Friday, June 17, 2011

"Ominous Threat" from Gay Marriage Says NY Archbishop Dolan

New York's Archbishop Dolan recently claimed in an interview that gay marriage, as is being considered in the New York State Senate, represented an "ominous threat" to society.
Granted, Dolan is not as woefully undereducated and uninformed as some recent gay marriage opponents such as NFL receiver David Tyree and comedian Tracy Morgan. Yet, even with his education, he can't manage to make a case that would convince the average middle school student that gay marriage is any kind of serious threat at all.

Consider that gay marriage is already legal in a handful of US states, and a smattering of European countries. Religious people, including Dolan, all bemoaned such developments, and insisted that the sky would fall if this were permitted. Then it was permitted and basically nothing happened. There were supposed to be all these terrible consequences of gay marriage, according to naysayers, and yet, here is the only dubious harm that Dolan could come up with in his interview. He claims that an anonymous couple in England who wanted to adopt a child was turned down because the interviewer didn't like the fact that they were opposed to gay marriage.

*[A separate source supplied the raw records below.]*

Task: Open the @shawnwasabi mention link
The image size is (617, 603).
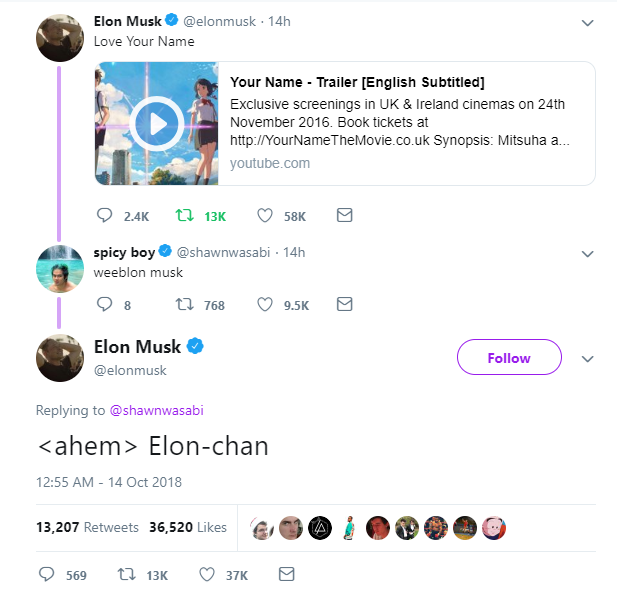Action: pyautogui.click(x=157, y=411)
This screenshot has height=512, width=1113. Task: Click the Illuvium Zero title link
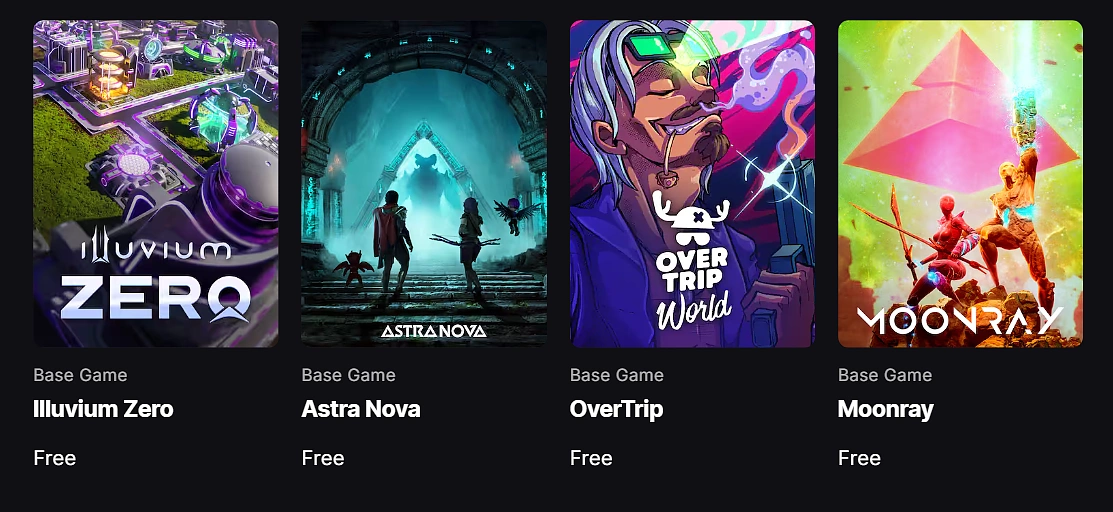[103, 409]
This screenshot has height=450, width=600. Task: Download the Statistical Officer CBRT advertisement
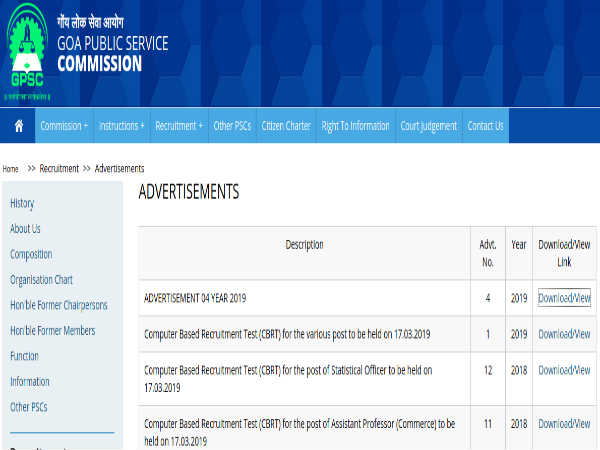click(564, 370)
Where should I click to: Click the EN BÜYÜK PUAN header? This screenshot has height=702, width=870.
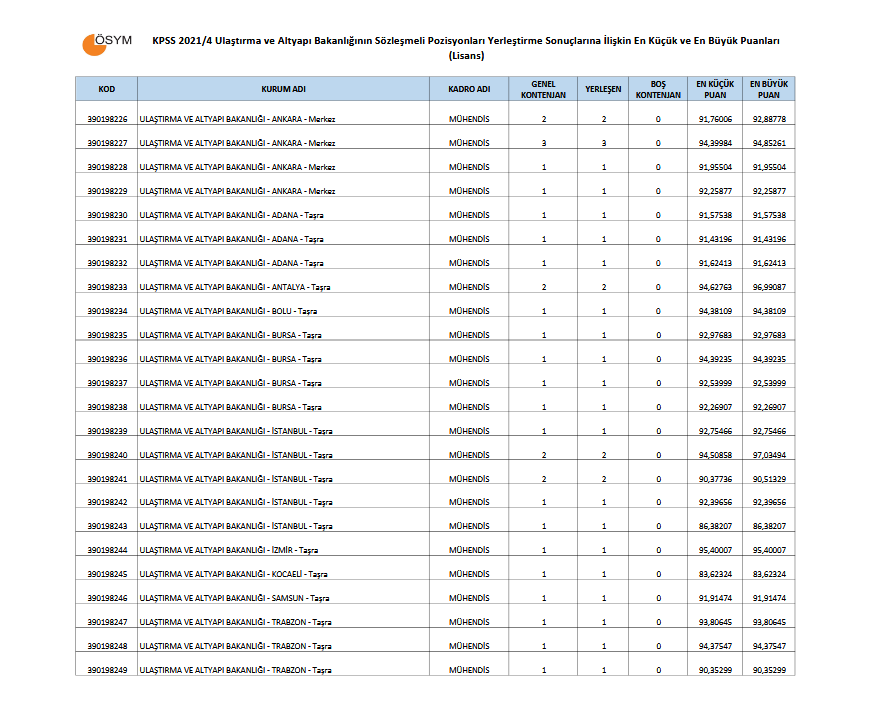pyautogui.click(x=769, y=89)

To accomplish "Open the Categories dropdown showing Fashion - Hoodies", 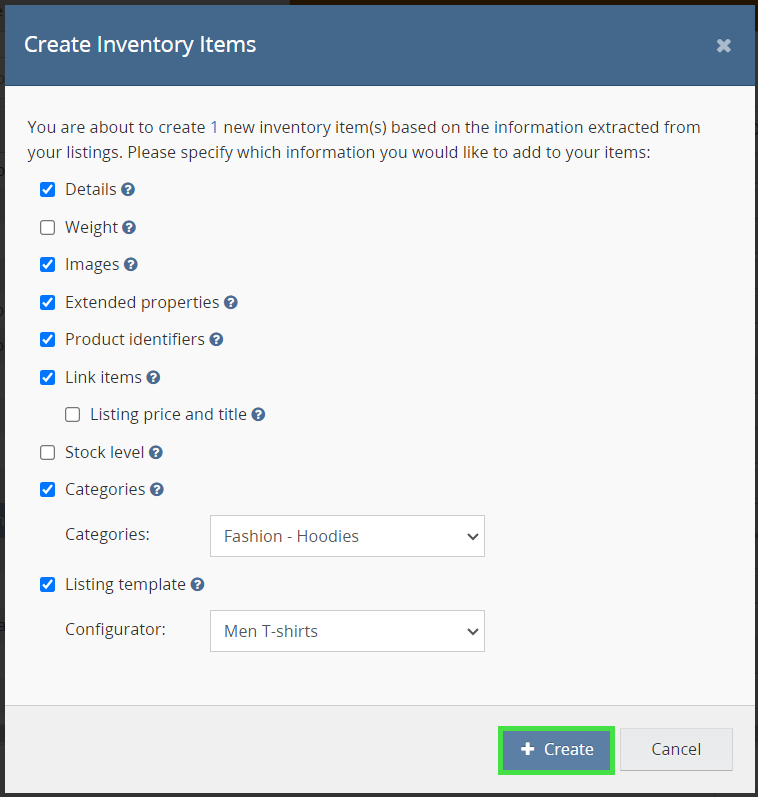I will click(x=347, y=536).
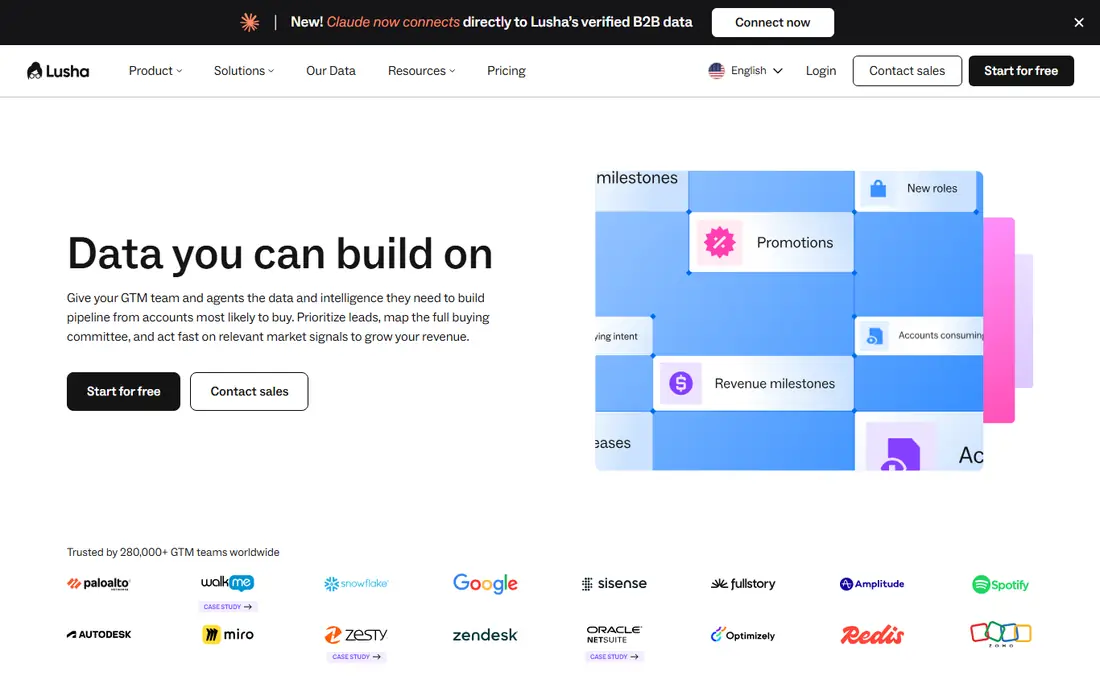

Even if this suspicious, urban-legend sounding claim were true, which I seriously doubt, since religious people constantly make up this kind of "evidence" out of thin air, discrimination can happen for any reason. A person could decide that he doesn't like the color of your shirt or the way that your nose looks, and therefore discriminate against you. However, discrimination on the basis of religion still remains illegal, and gay marriage laws would not change that. If these people really existed and could prove discrimination then the law would back them up. In fact, in the US, it might serve as a basis for attempting to overturn gay rights legislation, if similar discrimination could be proven. The problem is that it turns out that these stories usually just turn out to be hot air.
The rest of Dolan's "arguments" basically amount to Vatican sour grapes over the fact that they no longer rule the world and appoint Holy Roman Emperors. He whines darkly about the "the presumptive omnipotence of the state", as though this is a new development. It's been that way since this nation was founded.

Most hilariously and ridiculously of all, he continues the Vatican's boilerplate fulminations against "secularism". With no sense of irony or hypocrisy he laments about a "new religion of secularism that feels it’s going to come to a theocracy and impose its values on society". This man has a lot of nerve to talk about a theocracy, when he is a member of one. He is the one calls himself by a lofty, regal title and wears vestments normally reserved for a medieval monarch. That is just too much for an Archbishop who's word is law in his tiny little bishopric to accuse others of plotting to impose theocracy. I guess he doesn't appreciate the competition from others attempting to horn in on his monopoly.

I wish just one time that religious fanatics had the intellect to understand this point. If you are right that secularism is a religion then it is protected by the very same religious prerogatives that you claim for yourself. See the reality is that religious people can never make up their minds on such things. One minute they declare that non-religion is a religion, like an empty glass being a beverage, and then when we ask them why we don't get a tax break like churches, they decide that secularism shouldn't be considered a religion.

It's also funny that they feel that marriage is the purview of religion, and yet the state has been doing it for centuries without their blessing. Make up your minds whether marriage is religious or not. If it is then religion does have official state sanction, as it stands, and receives special treatment which it is not supposed to get. If it is not religious then they should not feel threatened by legislation about any form of marriage, whether straight or gay.

Of course, most people look at marriage as both. You have a civil agreement, and then you can also have other, optional parts that only church members are interested in doing. It would be like the difference between infants being circumcised at the hospital, versus at a bar mitzvah. Nobody thinks that what the hospital does is a religious ceremony. Nobody demands that Synagogues circumcise non-members and non-Jews just for the heck of it.

I think that the reason that the majority of people now support gay marriage is because they are just tired out by all the nonsense objections coming out of the other side. They just want the incessant, incoherent babbling of religious know-nothings to come to an end, at least on this topic. It's not like they won't have plenty of additional nonsense to obsess and babble about. We just hope that they can go back to their churches and do it there.